Consigna 1
Devuelve cada línea de los registros en la que aparezca la cadena "link".

Texto dado

##########

Dos cajas para subs tipo Folded horn, cada una con un parlante Eminence Kappa 15LFA ( De 15´´ pulgadas obviamente).

http://www.eminence.com/pdf/Kappa_15LFA.pdf

Amplificadores y Mixer

- 1 QSC mx 1000a para los driver de agudos
http://www.qsc.com/resource-files/p...nued/mxa/mx_1000a/q_amp_mxa_mx1000a_specs.pdf

-1 QSC PLX 3002 para las dos cajas de medios
http://www.qsc.com/resource-files/p...continued/plx/q_amp_plx_series_usermanual.pdf

-1 American Audio V5001 para los Subwoofers
http://www.worthpoint.com/worthopedia/american-audio-v5001-plus-power-138240680
http://www.adjaudio.com/ProductDetails.aspx?ItemNumber=1271&MainId=&Category=Amps

Al dia de hoy todo, incluyendo los subwoofers los tengo conectados en modo Stereo.

-Mixer Yamaha MG16/6FX
http://fyrscreen.com/es/sonido/yamaha-mg16-6fx.html

-Ecualizador Behringer FBQ 3102 el cual incluí en el rack porque me recomendaron que siempre era necesario por lo práctico y así no tener que ¨meterme¨a esculcar el ecualizador interior que tiene el procesador.



nasaserna dijo:


> Buenas noches,
> 
> El detalle es que ese amplificador a 4Ω que sería el caso de usar los bafles de la foto, da la bobadita de 900W rms por canal , y esos parlantes con 500W estan refull y sufriendo (en gama completa), ponerles esa planta no es problema, el problema es que si tu hijo no tiene cuidado en poco tiempo a reparar parlanteria.



Buenas noches nasaserna, gracias por su orientación, entonces una mejor opción sería utilizar el primer amplificador - QSC mx 1000a-que a 4 Ohmnios trabaja a 350W?



Juan Carlos Hernández Púa dijo:


> Ferrari, como futuro gerente de un negocio, éste humilde compañero  que te escribe desde España ( difícil tomar esa copa contigo ) además de electrónico soy abogado y experto en asuntos mercantiles me permito darte un consejo extra_ electrónico : en los negocios hay una premisa que se llama adecuación de los recursos a la actividad.
> Esto traducido a tu negocio se traduce de esta forma: el equipo que dispones es para sonorizar una sala de baile ( es magnífico por cierto ) pero no es el idóneo para sonorizar un bar y para ello requiere un trabajo e inversion económica inadecuada.
> Yo aprovecharía el previo mezclador que posees y según los metros del local adquiriría una etapa de potencia y una pareja de baffles más adecuados a la finalidad que van a servir que no es otra que sonorizar ambientalmente un bar ( con tu actual equipo no se podría ni escuchar una conversación dada su calidad y potencia ).

##########

Datos del ejercicio
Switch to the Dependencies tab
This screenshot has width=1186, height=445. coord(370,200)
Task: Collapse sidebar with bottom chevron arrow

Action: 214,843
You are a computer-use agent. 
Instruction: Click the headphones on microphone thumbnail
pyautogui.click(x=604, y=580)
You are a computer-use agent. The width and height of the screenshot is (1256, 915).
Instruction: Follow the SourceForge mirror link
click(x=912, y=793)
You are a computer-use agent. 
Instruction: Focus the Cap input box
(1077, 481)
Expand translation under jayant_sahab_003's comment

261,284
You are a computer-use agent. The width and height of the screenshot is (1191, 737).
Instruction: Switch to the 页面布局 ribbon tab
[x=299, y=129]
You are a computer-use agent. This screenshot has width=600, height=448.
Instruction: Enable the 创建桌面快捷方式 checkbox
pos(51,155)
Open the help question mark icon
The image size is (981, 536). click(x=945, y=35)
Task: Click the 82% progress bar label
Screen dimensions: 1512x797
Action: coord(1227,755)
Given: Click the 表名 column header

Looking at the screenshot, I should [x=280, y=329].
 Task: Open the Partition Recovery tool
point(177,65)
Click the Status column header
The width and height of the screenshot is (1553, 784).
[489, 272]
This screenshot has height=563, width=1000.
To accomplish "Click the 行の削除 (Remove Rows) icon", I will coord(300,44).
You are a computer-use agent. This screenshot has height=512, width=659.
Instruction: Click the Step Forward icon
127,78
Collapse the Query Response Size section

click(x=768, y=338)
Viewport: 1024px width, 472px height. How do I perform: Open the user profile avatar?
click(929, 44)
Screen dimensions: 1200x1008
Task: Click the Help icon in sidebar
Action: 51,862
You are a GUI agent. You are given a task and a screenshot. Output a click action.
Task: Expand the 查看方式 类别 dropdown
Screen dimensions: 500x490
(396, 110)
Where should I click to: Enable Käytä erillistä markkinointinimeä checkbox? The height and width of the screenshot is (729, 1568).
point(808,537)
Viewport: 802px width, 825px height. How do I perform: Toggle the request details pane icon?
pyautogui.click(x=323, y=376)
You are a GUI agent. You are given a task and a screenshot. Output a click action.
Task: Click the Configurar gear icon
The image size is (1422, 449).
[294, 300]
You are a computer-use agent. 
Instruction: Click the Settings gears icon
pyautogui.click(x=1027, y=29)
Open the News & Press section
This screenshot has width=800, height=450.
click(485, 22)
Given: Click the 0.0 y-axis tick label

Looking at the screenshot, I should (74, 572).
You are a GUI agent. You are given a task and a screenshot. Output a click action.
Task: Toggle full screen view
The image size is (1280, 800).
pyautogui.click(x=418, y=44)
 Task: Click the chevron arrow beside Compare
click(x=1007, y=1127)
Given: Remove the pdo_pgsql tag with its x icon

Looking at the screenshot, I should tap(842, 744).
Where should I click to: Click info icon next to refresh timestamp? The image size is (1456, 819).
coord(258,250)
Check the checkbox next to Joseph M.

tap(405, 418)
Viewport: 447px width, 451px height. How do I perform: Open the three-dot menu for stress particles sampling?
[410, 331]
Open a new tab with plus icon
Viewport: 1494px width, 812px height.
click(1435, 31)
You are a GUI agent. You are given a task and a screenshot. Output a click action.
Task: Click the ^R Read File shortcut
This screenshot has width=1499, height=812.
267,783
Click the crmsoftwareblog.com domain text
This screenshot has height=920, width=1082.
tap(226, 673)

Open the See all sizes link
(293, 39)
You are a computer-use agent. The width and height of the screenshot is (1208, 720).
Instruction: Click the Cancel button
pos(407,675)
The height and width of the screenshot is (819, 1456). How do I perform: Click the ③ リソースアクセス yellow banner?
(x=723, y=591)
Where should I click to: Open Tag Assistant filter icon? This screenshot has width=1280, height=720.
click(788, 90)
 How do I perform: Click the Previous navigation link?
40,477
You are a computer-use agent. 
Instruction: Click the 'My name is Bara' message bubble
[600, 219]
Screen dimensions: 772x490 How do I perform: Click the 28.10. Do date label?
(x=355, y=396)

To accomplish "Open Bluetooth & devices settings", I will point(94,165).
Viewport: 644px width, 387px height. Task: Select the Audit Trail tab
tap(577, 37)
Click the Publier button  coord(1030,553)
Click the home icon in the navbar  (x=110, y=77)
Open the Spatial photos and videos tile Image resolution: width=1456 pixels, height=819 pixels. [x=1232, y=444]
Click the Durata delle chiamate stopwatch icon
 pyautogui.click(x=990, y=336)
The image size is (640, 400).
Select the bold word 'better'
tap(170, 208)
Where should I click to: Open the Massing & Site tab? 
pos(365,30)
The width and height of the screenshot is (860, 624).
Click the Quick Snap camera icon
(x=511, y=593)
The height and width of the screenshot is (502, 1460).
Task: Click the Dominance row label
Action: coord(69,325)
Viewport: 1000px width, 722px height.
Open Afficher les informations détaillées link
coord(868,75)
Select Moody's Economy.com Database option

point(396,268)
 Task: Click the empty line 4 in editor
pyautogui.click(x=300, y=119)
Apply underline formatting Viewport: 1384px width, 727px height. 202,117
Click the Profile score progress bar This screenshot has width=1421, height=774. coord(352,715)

##########

Consigna 2
Imprime un fragmento del texto sobre el equipo de sonido: comienza en las palabras "-1 QSC PLX 3002" y detente después de "en modo Stereo.".

Solución completa 1
Instruction: Follow the SourceForge mirror link
Open the See all sizes link
 How do I perform: Click the Previous navigation link?
Open Afficher les informations détaillées link

Solución completa 2
-1 QSC PLX 3002 para las dos cajas de medios
http://www.qsc.com/resource-files/p...continued/plx/q_amp_plx_series_usermanual.pdf

-1 American Audio V5001 para los Subwoofers
http://www.worthpoint.com/worthopedia/american-audio-v5001-plus-power-138240680
http://www.adjaudio.com/ProductDetails.aspx?ItemNumber=1271&MainId=&Category=Amps

Al dia de hoy todo, incluyendo los subwoofers los tengo conectados en modo Stereo.